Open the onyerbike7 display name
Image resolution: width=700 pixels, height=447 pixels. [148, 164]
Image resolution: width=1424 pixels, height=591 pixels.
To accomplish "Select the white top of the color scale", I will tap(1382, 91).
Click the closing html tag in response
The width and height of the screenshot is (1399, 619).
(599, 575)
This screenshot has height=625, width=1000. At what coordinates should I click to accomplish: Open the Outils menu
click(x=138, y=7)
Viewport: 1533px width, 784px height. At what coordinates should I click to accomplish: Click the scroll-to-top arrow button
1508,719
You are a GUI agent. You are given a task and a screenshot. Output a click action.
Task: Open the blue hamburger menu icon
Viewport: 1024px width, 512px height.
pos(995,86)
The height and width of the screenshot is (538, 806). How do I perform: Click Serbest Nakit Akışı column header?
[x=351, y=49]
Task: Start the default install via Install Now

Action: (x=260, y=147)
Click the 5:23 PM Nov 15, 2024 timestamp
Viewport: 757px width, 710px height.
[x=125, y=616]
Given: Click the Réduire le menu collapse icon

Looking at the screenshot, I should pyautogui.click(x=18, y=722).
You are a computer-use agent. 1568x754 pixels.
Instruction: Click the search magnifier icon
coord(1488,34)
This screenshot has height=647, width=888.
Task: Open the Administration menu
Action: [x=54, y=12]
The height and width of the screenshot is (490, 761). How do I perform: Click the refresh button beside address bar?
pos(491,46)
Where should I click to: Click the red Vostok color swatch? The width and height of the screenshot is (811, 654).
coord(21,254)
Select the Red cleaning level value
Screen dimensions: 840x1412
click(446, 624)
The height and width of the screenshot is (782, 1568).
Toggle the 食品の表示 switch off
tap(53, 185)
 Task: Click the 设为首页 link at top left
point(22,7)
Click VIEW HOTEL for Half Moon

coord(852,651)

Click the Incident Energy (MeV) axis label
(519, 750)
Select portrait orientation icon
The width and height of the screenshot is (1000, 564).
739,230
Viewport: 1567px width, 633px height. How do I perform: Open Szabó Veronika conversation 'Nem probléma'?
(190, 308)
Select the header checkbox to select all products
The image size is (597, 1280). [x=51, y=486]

—————

## ABOUT THIS EXERCISE
For each record above, write it out again exactly.

## SOLUTION TO THIS TASK
Open the onyerbike7 display name
Image resolution: width=700 pixels, height=447 pixels. [148, 164]
Image resolution: width=1424 pixels, height=591 pixels.
To accomplish "Select the white top of the color scale", I will tap(1382, 91).
Click the closing html tag in response
The width and height of the screenshot is (1399, 619).
(599, 575)
This screenshot has height=625, width=1000. At what coordinates should I click to accomplish: Open the Outils menu
click(x=138, y=7)
Viewport: 1533px width, 784px height. At what coordinates should I click to accomplish: Click the scroll-to-top arrow button
1508,719
You are a GUI agent. You are given a task and a screenshot. Output a click action.
Task: Open the blue hamburger menu icon
Viewport: 1024px width, 512px height.
pos(995,86)
The height and width of the screenshot is (538, 806). How do I perform: Click Serbest Nakit Akışı column header?
[x=351, y=49]
Task: Start the default install via Install Now

Action: (x=260, y=147)
Click the 5:23 PM Nov 15, 2024 timestamp
Viewport: 757px width, 710px height.
[x=125, y=616]
Given: Click the Réduire le menu collapse icon

Looking at the screenshot, I should pyautogui.click(x=18, y=722).
You are a computer-use agent. 1568x754 pixels.
Instruction: Click the search magnifier icon
coord(1488,34)
This screenshot has height=647, width=888.
Task: Open the Administration menu
Action: [x=54, y=12]
The height and width of the screenshot is (490, 761). How do I perform: Click the refresh button beside address bar?
pos(491,46)
Where should I click to: Click the red Vostok color swatch? The width and height of the screenshot is (811, 654).
coord(21,254)
Select the Red cleaning level value
Screen dimensions: 840x1412
click(446, 624)
The height and width of the screenshot is (782, 1568).
Toggle the 食品の表示 switch off
tap(53, 185)
 Task: Click the 设为首页 link at top left
point(22,7)
Click VIEW HOTEL for Half Moon

coord(852,651)

Click the Incident Energy (MeV) axis label
(519, 750)
Select portrait orientation icon
The width and height of the screenshot is (1000, 564).
739,230
Viewport: 1567px width, 633px height. How do I perform: Open Szabó Veronika conversation 'Nem probléma'?
(190, 308)
Select the header checkbox to select all products
The image size is (597, 1280). [x=51, y=486]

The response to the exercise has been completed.